US panic is missing the point on Chinese AI
Since last year, I’ve been tracking the trend of American startups using Chinese AI. This year, the shift has become harder to ignore. But it didn’t emerge in a vacuum. China’s low-cost, open-weight push was always going to appeal to developers, t...

Since last year, I’ve been tracking the trend of American startups using Chinese AI. This year, the shift has become harder to ignore. But it didn’t emerge in a vacuum. China’s low-cost, open-weight push was always going to appeal to developers, the backbone of AI innovation. Washington’s wake-up call arrived late.
At the heart of the latest flashpoint is a debate about distillation, or training one model on the outputs of another, and a growing attempt to discredit Chinese competitors as stolen goods. Yet the technique is widely acknowledged as inevitable in the industry. Elon Musk told a federal court earlier this year that it is “standard practice” and something “generally all the AI companies do.” Some observers have also questioned whether US AI companies are learning from Chinese competitors.
But accusations from US frontier labs that Chinese companies are illicitly copying them in violation of terms of service have given the issue new political force. A method that was once a breakthrough known as “knowledge distillation” is being rebranded as “knowledge theft.” Silicon Valley seems to be hoping that this line of attack is enough to stop people from adopting these tools.

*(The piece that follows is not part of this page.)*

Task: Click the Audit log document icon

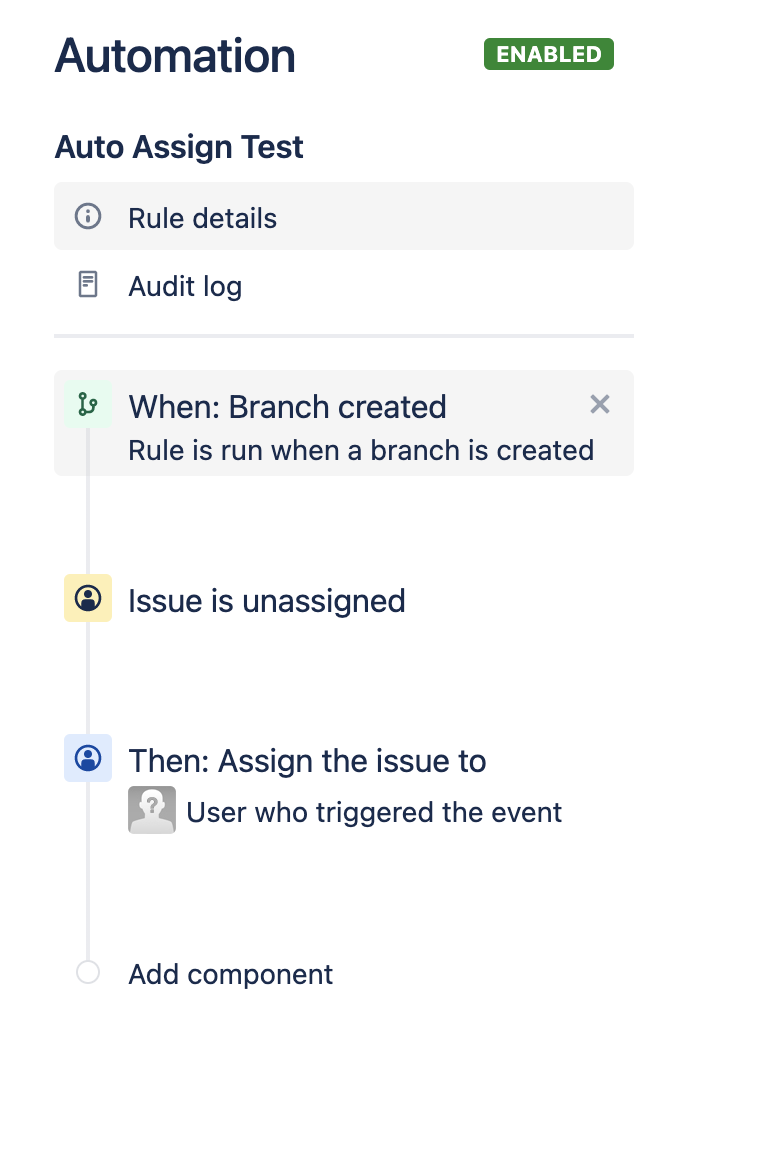Action: (88, 285)
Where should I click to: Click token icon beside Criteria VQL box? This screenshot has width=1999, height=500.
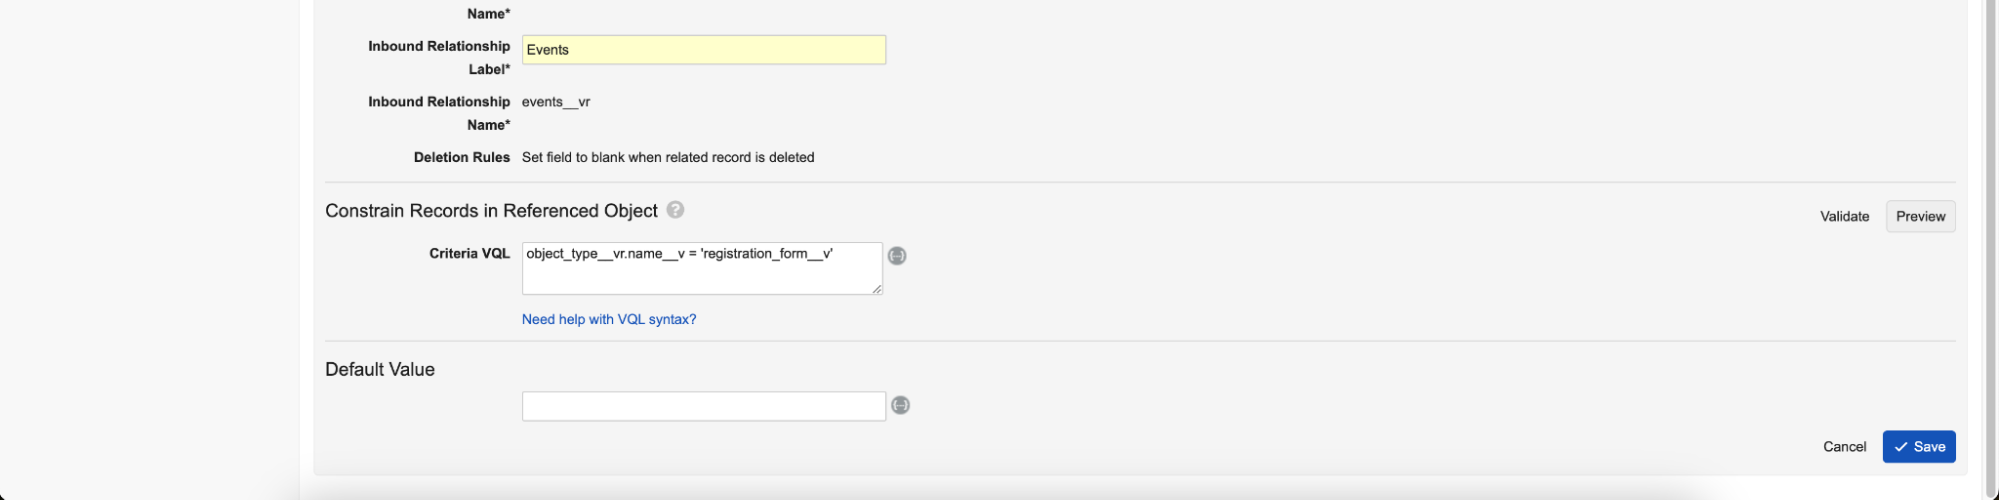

There is a rich irony here. The same companies that swept up the works of billions to build tools threatening artists, writers and other creatives are now feeling the same anxiety of witnessing their own economic leverage erode. But putting that aside, this battle over distillation is raising a bigger question. In the long run, can knowledge and information be contained by a handful of US AI companies in a technology race increasingly defined by diffusion? A business model built on this looks increasingly fragile as millions of users, engineers and labs around the world are incentivized to learn from and iterate or be left behind.
Preventing distillation isn’t easy, and current technical defenses are insufficient. As some researchers point out, it’s not like physical hardware controls, which means fully restricting it seems almost impossible. Some attempts have already backfired. Anthropic recently rolled back hidden code it embedded in Claude Code to track users’ locations after criticism that it was invading the privacy of all. The controversy prompted Beijing to issue a rare warning last week that the tool poses a serious threat.
Claude Code, notably, was already barred for use in China. But a grey market of middlemen and so-called “transfer stations” has emerged, Zilan Qian, a research associate at the Oxford China Policy Lab, points out. Whether all of these accounts — held by students, professors and everyone behind the Great Firewall seeking to try the best AI tools — are being used for systematic, surreptitious distillation is likely overblown, Qian added.
With technical defenses lacking, it makes sense that companies are turning to the US government for help. For now, lawmakers seem to be attempting to inflict reputational harm on Chinese models.
But it’s very likely that tighter restrictions are being debated on both sides of the Pacific. When Washington abruptly curtailed access to Anthropic’s top models for all foreign nationals, including some of the company’s own staff, it suggested that more stringent regulation could be on the horizon for Chinese AI. (It reversed that decision soon after.) And Reuters reported last week that Beijing was also considering restrictions on overseas access to China’s most advanced AI models.
But the reality is that if either side clamps down on America’s rising use of Chinese models, the pain will be felt the most by US developers. A strong ecosystem of researchers, startups and talent is something that Washington should be supporting. A short-sighted attempt to protect current American AI leaders could make it harder for the next champions to get built.
Rather than banning Chinese offerings, the US should build better alternatives. That means serious investments in open-weight projects, public compute, working with universities and offering startup-friendly options. The cost of these models is appealing, but so is the control they offer. Developers can fine-tune, run and build on them locally without being fully dependent on shifting whims of closed frontier labs. That flexibility is key for developing future AI products and spreading the technology more broadly throughout the economy.
Company leaders and investors should also focus on other moats, including institutional trust, computing resources and better support for paying enterprise customers that make users not want to switch over.
Labeling Chinese AI models as rip-offs has become a convenient talking point. As I’ve written before, the argument that these labs can only compete due to copying is tired. Worse, it risks leaving the US caught off-guard again by real innovations, including techniques that let models use compute more efficiently. This exchange of knowledge is helping American labs now, especially amid the outbreak of a price war.
Washington can try to protect today’s AI giants by rebranding their business-model problems as a national security issue, or it can focus on cultivating tomorrow’s champions by supporting open research. It will be hard to do both.